Lawmakers should also adopt a spending cap tied to economic growth. If Illinois’ budget had grown at the same pace as the economy since 2018, it would be roughly $9 billion smaller today. A cap would protect taxpayers from runaway spending while forcing legislators to confront long-standing problems, such as pension costs and inefficient programs, rather than masking them with new taxes.
Beyond taxes and spending, policymakers should pursue reforms that expand opportunity. Creating apprenticeship pathways to occupational licensing would help workers enter fields without unnecessary barriers. Reviewing and sunsetting outdated licensing requirements would reduce costs for entrepreneurs trying to start or grow a business.
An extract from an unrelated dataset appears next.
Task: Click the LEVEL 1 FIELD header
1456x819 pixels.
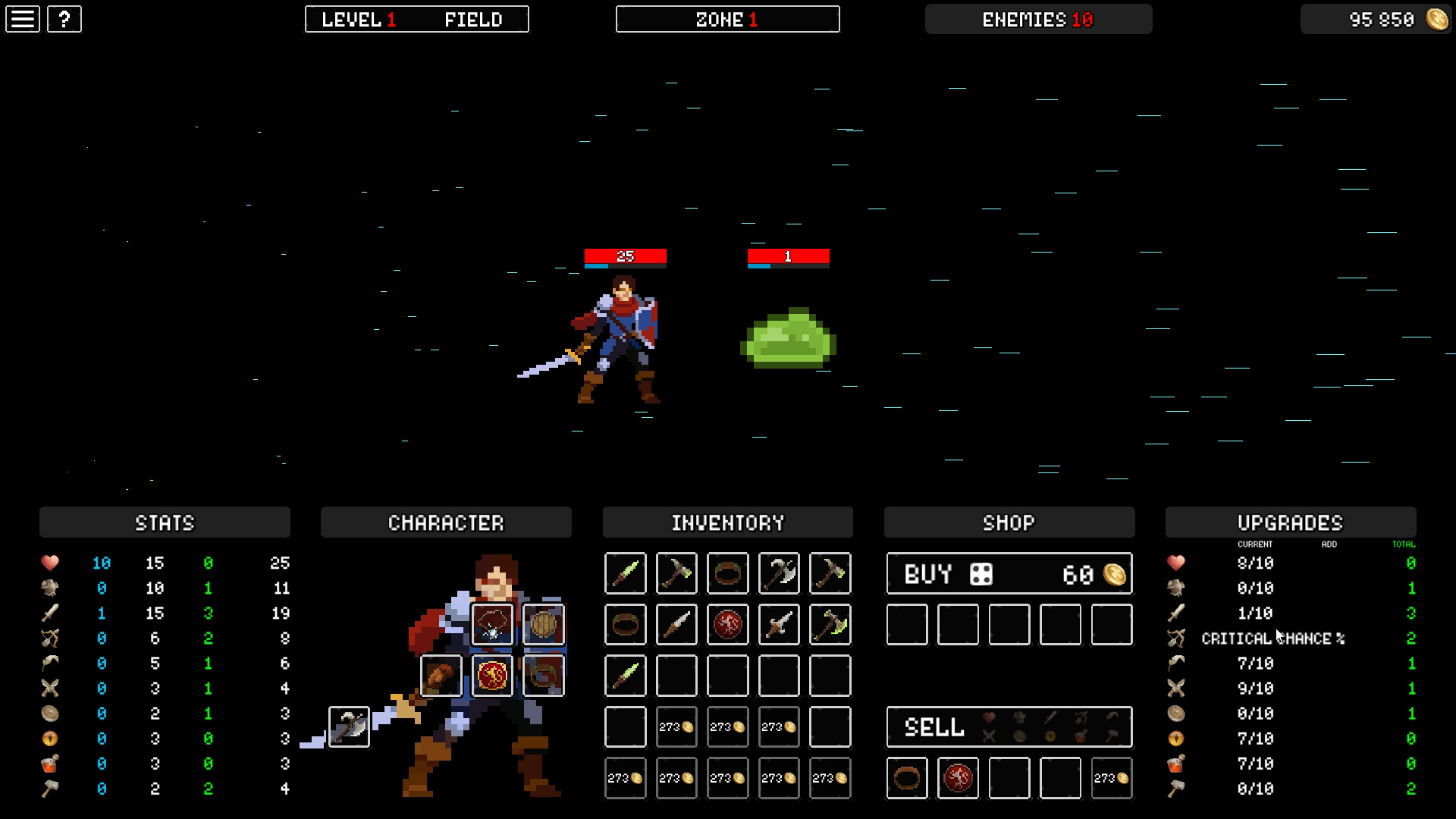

As lawmakers debate pensions, football stadium subsidies, taxes and new programs in 2026, they should remember that sustainable growth comes from the private sector. It does not come from ever-expanding government budgets.
If Illinois wants a stronger economy, lawmakers must stop punishing the very businesses that make growth possible and start governing with discipline and common sense.
• Matt Paprocki is the president and CEO of the Illinois Policy Institute.